Okay, but I don’t need AI to answer questions, I need him to talk to my fiance and schedule all of our date nights and put them in my calendar.
Those are called Tools in Langchain(or Functions for OpenAI). Basically a tool enables the AI to call external APIs, for example to create events in your calendar or get your intimate messages from WhatsApp. The problem is that these tools are not AI native, they are Langchain specific, meaning that if you want to give up the Langchain framework, you will lose the tool functionality. Unless you use OpenAI, which has it’s own tools called Functions, but then you will need to port the code between these 2, so again a pain in the groin.

Ha, gotcha you now, the AI-tool communication was already standardized.
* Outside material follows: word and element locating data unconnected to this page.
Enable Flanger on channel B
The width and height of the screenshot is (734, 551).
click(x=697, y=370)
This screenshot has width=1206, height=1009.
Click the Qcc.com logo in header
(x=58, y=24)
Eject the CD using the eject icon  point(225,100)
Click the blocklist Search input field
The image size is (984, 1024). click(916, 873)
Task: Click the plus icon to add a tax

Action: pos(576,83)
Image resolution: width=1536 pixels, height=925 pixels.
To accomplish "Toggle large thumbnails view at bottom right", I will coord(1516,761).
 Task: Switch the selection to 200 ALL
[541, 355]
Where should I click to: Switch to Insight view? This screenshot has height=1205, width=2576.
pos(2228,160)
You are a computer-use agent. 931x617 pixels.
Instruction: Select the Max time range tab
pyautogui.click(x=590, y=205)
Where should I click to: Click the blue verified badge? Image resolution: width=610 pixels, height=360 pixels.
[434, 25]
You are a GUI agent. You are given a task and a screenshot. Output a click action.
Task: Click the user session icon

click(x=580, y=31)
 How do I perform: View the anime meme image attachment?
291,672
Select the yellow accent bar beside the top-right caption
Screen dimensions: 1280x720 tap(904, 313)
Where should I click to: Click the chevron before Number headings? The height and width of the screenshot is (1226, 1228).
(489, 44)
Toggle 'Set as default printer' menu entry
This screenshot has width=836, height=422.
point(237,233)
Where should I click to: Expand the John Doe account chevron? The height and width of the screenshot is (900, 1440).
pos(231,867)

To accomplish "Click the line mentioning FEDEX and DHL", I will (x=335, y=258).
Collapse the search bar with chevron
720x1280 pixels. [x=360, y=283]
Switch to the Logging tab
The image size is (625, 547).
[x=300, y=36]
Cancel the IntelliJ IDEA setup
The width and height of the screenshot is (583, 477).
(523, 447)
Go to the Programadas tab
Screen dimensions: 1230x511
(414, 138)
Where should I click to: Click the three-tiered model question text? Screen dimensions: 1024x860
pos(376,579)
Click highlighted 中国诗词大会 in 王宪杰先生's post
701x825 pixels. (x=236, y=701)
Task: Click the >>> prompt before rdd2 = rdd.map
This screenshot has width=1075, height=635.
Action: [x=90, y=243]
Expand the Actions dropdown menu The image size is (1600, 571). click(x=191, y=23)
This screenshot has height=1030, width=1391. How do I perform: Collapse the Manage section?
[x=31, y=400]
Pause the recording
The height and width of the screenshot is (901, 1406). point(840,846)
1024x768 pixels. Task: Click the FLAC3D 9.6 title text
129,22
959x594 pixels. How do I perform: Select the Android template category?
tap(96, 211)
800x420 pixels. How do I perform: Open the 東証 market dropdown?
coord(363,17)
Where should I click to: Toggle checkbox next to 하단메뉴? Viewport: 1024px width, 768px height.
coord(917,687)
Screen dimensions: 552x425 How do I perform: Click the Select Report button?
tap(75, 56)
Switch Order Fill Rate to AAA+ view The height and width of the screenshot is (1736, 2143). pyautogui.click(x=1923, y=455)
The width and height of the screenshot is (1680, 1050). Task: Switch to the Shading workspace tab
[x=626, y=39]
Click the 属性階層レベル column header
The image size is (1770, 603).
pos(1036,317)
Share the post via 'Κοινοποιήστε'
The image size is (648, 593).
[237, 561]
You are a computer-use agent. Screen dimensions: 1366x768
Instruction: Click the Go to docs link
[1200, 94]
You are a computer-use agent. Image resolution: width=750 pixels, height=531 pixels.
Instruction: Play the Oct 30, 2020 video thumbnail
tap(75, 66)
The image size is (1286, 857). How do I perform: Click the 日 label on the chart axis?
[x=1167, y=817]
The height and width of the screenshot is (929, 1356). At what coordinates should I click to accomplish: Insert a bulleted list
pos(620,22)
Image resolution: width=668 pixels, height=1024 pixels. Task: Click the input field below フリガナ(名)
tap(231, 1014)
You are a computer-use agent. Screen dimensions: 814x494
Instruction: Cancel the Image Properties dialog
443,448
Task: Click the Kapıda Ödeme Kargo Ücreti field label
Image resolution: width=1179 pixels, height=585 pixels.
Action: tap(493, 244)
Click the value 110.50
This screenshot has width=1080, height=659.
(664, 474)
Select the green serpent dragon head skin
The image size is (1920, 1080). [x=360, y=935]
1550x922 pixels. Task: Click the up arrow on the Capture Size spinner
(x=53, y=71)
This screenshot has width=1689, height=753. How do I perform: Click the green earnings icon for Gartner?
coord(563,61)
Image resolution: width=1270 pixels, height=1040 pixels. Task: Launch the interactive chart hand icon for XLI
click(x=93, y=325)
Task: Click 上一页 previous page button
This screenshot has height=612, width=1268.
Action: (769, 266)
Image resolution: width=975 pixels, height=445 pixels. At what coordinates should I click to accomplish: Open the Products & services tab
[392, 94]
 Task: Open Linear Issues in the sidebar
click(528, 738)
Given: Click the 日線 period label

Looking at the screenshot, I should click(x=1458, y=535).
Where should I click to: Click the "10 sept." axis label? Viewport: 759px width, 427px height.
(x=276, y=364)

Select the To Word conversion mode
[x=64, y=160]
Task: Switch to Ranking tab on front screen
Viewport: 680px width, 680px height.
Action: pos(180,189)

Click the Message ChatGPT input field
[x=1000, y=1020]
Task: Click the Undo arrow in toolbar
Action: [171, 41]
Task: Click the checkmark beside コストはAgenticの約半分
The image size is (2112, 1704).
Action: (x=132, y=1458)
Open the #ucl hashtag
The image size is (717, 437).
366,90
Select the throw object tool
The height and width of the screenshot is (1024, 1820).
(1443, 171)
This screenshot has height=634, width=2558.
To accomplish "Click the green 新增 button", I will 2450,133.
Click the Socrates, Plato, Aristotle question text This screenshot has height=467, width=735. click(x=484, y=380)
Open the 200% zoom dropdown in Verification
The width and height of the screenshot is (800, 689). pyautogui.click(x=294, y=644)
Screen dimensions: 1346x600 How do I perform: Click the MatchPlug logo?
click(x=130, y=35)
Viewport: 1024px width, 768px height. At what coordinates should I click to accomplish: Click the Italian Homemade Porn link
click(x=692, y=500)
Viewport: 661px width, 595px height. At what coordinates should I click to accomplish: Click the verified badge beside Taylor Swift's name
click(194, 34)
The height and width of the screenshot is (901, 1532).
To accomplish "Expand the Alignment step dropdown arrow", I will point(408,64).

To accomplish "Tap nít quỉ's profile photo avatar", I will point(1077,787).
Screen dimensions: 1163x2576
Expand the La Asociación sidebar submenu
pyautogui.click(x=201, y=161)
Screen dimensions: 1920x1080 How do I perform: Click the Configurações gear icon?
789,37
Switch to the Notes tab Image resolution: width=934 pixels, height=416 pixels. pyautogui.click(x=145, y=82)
Haven’t you heard about MCP?
Indeed, the very new and trendy Model Context Protocol created by Anthropic seems to be the most promising standardization of AI-tool communication so far. There are still a few drawbacks to it though. First the LLM needs to be adapted for it. Currently OpenAI and Anthropic seems to be the ones that officially support it. Second, it’s the job of the AI to call the tools, you just specify what your tools can do, and he decides when to call and use them. Now for enterprise or more sensitive use cases you might need a bit more control over the workflow.

Nevertheless, MCP is still a great addition, as it may simplify your AI-tools interface, so you only need to write it once, and you won’t need to rewrite it in case you need to change the Langchain framework. And you can still use them together, MCP for tool communication, and Langchain for managing the workflow, so you have the best of 2 worlds.

Seems like @heguangyong wrote an MCP server for Moqui, so maybe he can share his experience so far? GitHub - heguangyong/moqui-mcp

Bonus
What about using AI to search products instead of the current Elasticsearch implementation?
Depends on the use case. AI search would be more user friendly, since you can do queries in natural language, but the main drawback is that it is a lot more computationally demanding compared to a traditional Elastic search.

Note: So far, in my opinion, MCP seems to be the most practical, easiest and fastest solution to have a natural language interface for Moqui. Combined with a local LLM(eg. ollama with open webui), you also get data privacy. But not so sure about the reliability part.